Кофемолка, отдельные мельницы для соли, перца и даже для сахара; ножи с костяными ручками, с инициалами «М. О.» в овале — бабушкин свадебный подарок, «тогда, в двадцатые, Юленька, ещё многое можно было, это после того, как НЭП прикрыли, оно-то всё и началось…» — Юлька охотно помогала готовить, ловко резала, чистила, месила. На коммунальной кухне так не поготовишь — там абы разогреть что-то побыстрее, да и сбежать.
В классе новое платье с туфельками, конечно, заметили — девчонки. Шептались по углам, мальчишки, само собой, внимания не обратили. Правда, один попытался было дернуть Юльку за косичку, но тут вдруг вмешался Игорёк:
— Оставь её. Машку иди дёргай.
— А то что? — подбоченился мальчишка.
— А то. Выходи после уроков махаться во второй двор. Выйдешь?
И такая угрюмая, но явственная угроза прозвучала в этих Игорьковых словах, что обидчик стушевался.
— Да чего ты? Я ж так… больно надо мне кого-то дёргать! — и отступил.
Сидеть с мальчишками за одной партой в Юлькином классе было не принято, но из школы они с Игорьком по-прежнему ходили вместе. Новым было то, что и в школу они теперь ехали вдвоём.
Классная это, конечно, заметила.
— Маслакова, а ты это что же… вы с Онуфриевым, что ни день, приходите?
Юлька покраснела, смутилась. Промямлила что-то, и спас её только звонок с перемены.
Вечером она всё рассказала бабушке.
— Вот как, — нахмурилась та. — Не волнуйся, милая, я этим сама займусь.
И занялась. Да так, что классная сама потом чуть ли не извиняться подошла:
— Юля, что же ты сразу не сказала, что твоя мама выполняет ответственное задание Родины на Крайнем Севере? Бабушка Игоря звонила директору.
— Так вы не спрашивали, Марь Иванна…
— Ну вот теперь спрашиваю. Тебе, значит, если что, то по домашнему телефону Онуфриевых звонить…
Уроки, однако, пролетали как в тумане. Юлька старательно учила (потому что Игорёк был твёрдым хорошистом, отставать было никак нельзя!), но поняла, что всё это стало просто фоном, надоедливой обязаловкой, которую надо просто вытерпеть, чтобы потом заняться настоящим.
А настоящее было — обуздать свой открывшийся дар. Научиться и впрямь открывать двери в иные потоки, неважно, эфир там или не эфир (которого как бы нет). Может, эфира и нет, а потоки есть, и кадеты в них живут очень даже настоящие.

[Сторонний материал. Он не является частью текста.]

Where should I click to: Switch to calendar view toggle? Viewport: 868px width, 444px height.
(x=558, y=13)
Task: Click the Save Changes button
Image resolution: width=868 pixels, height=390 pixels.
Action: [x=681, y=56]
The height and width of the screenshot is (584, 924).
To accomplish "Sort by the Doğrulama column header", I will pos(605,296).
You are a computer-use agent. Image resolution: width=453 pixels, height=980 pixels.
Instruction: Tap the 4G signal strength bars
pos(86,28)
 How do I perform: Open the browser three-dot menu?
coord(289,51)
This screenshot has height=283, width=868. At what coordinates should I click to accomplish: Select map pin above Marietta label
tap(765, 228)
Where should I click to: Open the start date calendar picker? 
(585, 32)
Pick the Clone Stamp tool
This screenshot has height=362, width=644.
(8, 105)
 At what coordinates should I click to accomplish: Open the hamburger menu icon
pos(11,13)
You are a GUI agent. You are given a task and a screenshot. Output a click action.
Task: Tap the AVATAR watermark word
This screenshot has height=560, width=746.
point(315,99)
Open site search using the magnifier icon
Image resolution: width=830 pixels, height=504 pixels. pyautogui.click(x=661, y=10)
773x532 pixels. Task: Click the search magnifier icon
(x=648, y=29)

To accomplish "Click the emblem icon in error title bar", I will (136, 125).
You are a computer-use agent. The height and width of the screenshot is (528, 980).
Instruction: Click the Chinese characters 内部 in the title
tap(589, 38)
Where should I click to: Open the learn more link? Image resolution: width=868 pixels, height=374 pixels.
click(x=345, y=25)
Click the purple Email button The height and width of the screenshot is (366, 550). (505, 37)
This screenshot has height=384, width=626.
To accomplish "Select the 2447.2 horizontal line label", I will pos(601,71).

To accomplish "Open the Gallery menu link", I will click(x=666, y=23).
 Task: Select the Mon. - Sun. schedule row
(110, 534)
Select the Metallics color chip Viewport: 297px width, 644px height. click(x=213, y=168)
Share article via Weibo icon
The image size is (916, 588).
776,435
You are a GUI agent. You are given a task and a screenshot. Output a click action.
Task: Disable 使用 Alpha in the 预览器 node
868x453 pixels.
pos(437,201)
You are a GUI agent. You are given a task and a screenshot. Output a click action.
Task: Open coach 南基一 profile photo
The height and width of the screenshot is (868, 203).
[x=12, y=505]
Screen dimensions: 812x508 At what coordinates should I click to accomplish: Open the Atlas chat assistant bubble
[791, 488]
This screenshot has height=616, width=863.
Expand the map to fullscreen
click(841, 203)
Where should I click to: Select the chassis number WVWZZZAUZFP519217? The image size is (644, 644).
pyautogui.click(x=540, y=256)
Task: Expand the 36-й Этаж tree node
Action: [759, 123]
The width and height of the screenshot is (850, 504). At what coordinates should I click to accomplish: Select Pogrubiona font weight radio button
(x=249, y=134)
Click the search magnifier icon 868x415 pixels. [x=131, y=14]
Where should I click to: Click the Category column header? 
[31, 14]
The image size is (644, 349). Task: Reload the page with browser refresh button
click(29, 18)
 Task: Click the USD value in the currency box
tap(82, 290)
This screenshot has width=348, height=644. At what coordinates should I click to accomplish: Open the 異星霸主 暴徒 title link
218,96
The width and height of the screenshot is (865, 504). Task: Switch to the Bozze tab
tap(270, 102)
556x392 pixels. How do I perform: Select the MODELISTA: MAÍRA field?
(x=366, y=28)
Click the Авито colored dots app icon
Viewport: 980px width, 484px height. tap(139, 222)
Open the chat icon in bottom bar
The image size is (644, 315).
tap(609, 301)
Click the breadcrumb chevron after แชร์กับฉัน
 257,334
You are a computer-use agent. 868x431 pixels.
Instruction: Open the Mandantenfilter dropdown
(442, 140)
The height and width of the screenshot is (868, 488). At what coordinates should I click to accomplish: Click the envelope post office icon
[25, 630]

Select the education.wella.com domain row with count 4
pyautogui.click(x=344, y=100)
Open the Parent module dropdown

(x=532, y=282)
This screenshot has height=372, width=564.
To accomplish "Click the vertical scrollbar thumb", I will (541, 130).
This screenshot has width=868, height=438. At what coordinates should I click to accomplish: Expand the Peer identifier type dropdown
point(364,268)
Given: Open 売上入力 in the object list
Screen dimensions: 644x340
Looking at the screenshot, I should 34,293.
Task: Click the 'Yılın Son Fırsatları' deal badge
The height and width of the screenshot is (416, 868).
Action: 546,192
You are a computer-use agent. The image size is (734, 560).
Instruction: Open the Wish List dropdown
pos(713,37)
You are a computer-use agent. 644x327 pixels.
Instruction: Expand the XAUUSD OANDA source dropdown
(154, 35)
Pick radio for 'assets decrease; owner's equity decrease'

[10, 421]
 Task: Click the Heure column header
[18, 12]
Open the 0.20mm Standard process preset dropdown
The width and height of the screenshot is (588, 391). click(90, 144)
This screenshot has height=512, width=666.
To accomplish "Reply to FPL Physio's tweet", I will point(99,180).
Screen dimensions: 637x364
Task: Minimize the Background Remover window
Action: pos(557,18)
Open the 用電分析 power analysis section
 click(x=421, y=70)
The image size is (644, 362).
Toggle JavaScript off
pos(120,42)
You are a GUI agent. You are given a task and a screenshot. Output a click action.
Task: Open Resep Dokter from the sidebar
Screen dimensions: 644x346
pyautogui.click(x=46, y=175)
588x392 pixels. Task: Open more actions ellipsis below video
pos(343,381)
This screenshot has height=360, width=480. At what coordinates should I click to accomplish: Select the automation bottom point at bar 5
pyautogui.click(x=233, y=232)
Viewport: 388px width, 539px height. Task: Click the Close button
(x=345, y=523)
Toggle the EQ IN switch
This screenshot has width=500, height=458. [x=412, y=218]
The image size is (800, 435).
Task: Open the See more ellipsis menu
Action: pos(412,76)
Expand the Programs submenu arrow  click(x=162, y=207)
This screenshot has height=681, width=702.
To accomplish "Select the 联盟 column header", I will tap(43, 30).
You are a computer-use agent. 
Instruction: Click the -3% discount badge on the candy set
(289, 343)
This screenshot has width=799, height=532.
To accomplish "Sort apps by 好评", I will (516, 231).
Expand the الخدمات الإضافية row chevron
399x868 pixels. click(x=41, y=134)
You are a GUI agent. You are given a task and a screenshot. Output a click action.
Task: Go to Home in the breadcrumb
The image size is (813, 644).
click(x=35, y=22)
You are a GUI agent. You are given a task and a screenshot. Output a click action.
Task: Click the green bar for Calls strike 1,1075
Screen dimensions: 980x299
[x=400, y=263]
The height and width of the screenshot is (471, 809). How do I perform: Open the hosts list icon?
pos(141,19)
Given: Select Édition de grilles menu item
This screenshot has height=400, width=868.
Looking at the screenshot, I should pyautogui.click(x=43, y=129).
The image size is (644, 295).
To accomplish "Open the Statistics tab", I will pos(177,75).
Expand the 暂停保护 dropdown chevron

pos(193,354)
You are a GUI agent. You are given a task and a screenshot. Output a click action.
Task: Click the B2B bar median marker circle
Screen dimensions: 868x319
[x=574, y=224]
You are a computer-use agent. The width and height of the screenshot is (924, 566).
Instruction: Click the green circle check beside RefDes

И да, бабушке с дедушкой очень-очень надо побывать в городе их юности. Где всё почти точно так же, как они помнят. А для этого ей, Юльке, надо понят и повторить то, что она сделала в лаборатории, уже не случайно, а сознательно. Кроме того, стало интересно — а другие потоки есть? Николай Михайлович говорит, что, конечно, да, просто их «ещё не нащупали».
Вот вдруг она, Юлька Маслакова, их и сможет «нащупать»?
А ещё она наконец набралась смелости и спросила у бабушки, кто такой Илья Андреевич Положинцев? Он отсюда или нет? И как вообще аппарат оказался в подземельях кадетского корпуса?
Мария Владимировна нахмурилась.
— Догадаться, милая, в общем, было нетрудно, да?
— Конечно! Но почему он не признался? Он же видел, что мы с Игорьком отсюда! Мы ему прямо сказали!
— Потому что, милая, у всех наших посланцев там категорический императив — ни при каких условиях, никогда, ни за что не признавать тот факт, что они — от нас.
— Но почему же?! Мы же сказали!..
— Потому что это знание не может распространяться. Потому что — «что знают двое, то знает свинья». Поэтому Илья Андреевич всё отрицал, и правильно сделал. Только если б явились те, кто его непосредственно знал здесь, и если бы не было людей того времени… тогда бы он заговорил. А так — кто знает, кто вы такие и откуда добыли информацию? Быть может, к примеру, кто-то схватил другого из наших, каким-то образом выбил из него сведения по жизни в 1972 году и теперь пытается воздействовать на самого Илью Андреевича…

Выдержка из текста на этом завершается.